查找堆函数的复杂度
Finding complexity of heap function
我将使用下面的代码进行堆排序(Link: https://github.com/kevin-wayne/algs4/blob/master/src/main/java/edu/princeton/cs/algs4/Heap.java)
给定以下代码:
public static void sort(Comparable[] pq) { // Complexity: O(NLog N)
int n = pq.length; // Complexity: O(1)
for (int k = n/2; k >= 1; k--) // Complexity: O(N)
sink(pq, k, n); // Complexity: O(Log N)
while (n > 1) { // Complexity: O(N)
exch(pq, 1, n--); // Complexity: O(1)
sink(pq, 1, n); // Complexity: O(Log N)
}
}
private static void sink(Comparable[] pq, int k, int n) { // Complexity: O(Log N)

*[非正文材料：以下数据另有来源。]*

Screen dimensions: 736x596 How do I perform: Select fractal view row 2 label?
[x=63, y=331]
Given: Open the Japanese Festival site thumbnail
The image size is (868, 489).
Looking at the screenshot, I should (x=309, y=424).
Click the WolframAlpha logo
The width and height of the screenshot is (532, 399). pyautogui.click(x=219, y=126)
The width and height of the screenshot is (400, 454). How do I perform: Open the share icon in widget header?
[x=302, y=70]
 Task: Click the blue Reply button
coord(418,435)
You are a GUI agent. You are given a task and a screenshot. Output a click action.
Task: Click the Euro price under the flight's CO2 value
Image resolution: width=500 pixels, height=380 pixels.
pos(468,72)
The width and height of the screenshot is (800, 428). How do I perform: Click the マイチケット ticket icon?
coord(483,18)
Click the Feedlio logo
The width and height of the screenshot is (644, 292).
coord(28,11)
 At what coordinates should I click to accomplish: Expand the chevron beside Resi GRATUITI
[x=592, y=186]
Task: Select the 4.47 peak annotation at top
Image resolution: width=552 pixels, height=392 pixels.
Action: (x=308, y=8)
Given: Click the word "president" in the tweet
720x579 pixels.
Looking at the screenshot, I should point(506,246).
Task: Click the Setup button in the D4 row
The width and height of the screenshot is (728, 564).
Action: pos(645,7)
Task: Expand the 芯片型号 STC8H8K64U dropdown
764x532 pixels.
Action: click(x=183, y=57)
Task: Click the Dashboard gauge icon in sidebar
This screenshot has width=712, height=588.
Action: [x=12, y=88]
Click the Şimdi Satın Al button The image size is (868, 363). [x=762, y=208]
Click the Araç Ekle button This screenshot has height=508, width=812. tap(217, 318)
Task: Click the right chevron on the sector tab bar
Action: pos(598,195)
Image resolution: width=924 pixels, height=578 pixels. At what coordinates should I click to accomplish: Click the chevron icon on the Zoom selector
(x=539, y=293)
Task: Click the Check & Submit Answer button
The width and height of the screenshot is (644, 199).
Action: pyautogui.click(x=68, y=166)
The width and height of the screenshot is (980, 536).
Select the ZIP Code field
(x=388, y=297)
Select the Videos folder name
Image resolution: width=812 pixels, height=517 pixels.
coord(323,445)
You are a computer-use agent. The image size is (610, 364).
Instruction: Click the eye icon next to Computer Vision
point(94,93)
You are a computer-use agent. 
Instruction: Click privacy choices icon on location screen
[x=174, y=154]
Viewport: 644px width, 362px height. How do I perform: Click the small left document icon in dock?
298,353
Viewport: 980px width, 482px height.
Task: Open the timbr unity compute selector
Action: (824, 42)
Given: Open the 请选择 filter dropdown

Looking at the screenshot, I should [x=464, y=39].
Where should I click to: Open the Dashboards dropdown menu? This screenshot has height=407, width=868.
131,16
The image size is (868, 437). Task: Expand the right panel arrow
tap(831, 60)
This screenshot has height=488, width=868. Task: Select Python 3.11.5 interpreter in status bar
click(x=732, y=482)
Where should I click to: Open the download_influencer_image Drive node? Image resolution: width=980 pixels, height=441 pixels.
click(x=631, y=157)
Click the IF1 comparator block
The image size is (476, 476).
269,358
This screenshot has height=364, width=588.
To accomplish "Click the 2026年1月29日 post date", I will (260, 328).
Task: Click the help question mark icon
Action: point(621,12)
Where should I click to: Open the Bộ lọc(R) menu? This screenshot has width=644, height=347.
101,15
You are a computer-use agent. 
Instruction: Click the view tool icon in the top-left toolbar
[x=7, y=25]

while (2*k <= n) { // Complexity: O(Log N)
int j = 2*k; // Complexity: O(1)
if (j < n && less(pq, j, j+1)) j++; // Complexity: O(1)
if (!less(pq, k, j)) break; // Complexity: O(1)
exch(pq, k, j); // Complexity: O(1)
k = j; // Complexity: O(1)
}
}
private static boolean less(Comparable[] pq, int i, int j) { // Complexity: O(1)
return pq[i-1].compareTo(pq[j-1]) < 0; // Complexity: O(1)
}
private static void exch(Object[] pq, int i, int j) { // Complexity: O(1)
Object swap = pq[i-1]; // Complexity: O(1)
pq[i-1] = pq[j-1]; // Complexity: O(1)
pq[j-1] = swap; // Complexity: O(1)
}
我想知道我的想法是否正确??我在这个领域有点菜鸟。
你的逻辑看起来是正确的。排序函数是 N + Nlog(N),它确实简化为 Nlog(N)。通常,您不会逐行进行此类分析,而只是查找代码中涉及迭代的每个地方,但这种方式有效。
我将使用下面的代码进行堆排序(Link: https://github.com/kevin-wayne/algs4/blob/master/src/main/java/edu/princeton/cs/algs4/Heap.java)
给定以下代码:
public static void sort(Comparable[] pq) { // Complexity: O(NLog N)
int n = pq.length; // Complexity: O(1)
for (int k = n/2; k >= 1; k--) // Complexity: O(N)
sink(pq, k, n); // Complexity: O(Log N)
while (n > 1) { // Complexity: O(N)
exch(pq, 1, n--); // Complexity: O(1)
sink(pq, 1, n); // Complexity: O(Log N)
}
}
private static void sink(Comparable[] pq, int k, int n) { // Complexity: O(Log N)
while (2*k <= n) { // Complexity: O(Log N)
int j = 2*k; // Complexity: O(1)
if (j < n && less(pq, j, j+1)) j++; // Complexity: O(1)
if (!less(pq, k, j)) break; // Complexity: O(1)
exch(pq, k, j); // Complexity: O(1)
k = j; // Complexity: O(1)
}
}
private static boolean less(Comparable[] pq, int i, int j) { // Complexity: O(1)
return pq[i-1].compareTo(pq[j-1]) < 0; // Complexity: O(1)
}
private static void exch(Object[] pq, int i, int j) { // Complexity: O(1)
Object swap = pq[i-1]; // Complexity: O(1)
pq[i-1] = pq[j-1]; // Complexity: O(1)
pq[j-1] = swap; // Complexity: O(1)
}
我想知道我的想法是否正确??我在这个领域有点菜鸟。
你的逻辑看起来是正确的。排序函数是 N + Nlog(N),它确实简化为 Nlog(N)。通常,您不会逐行进行此类分析,而只是查找代码中涉及迭代的每个地方,但这种方式有效。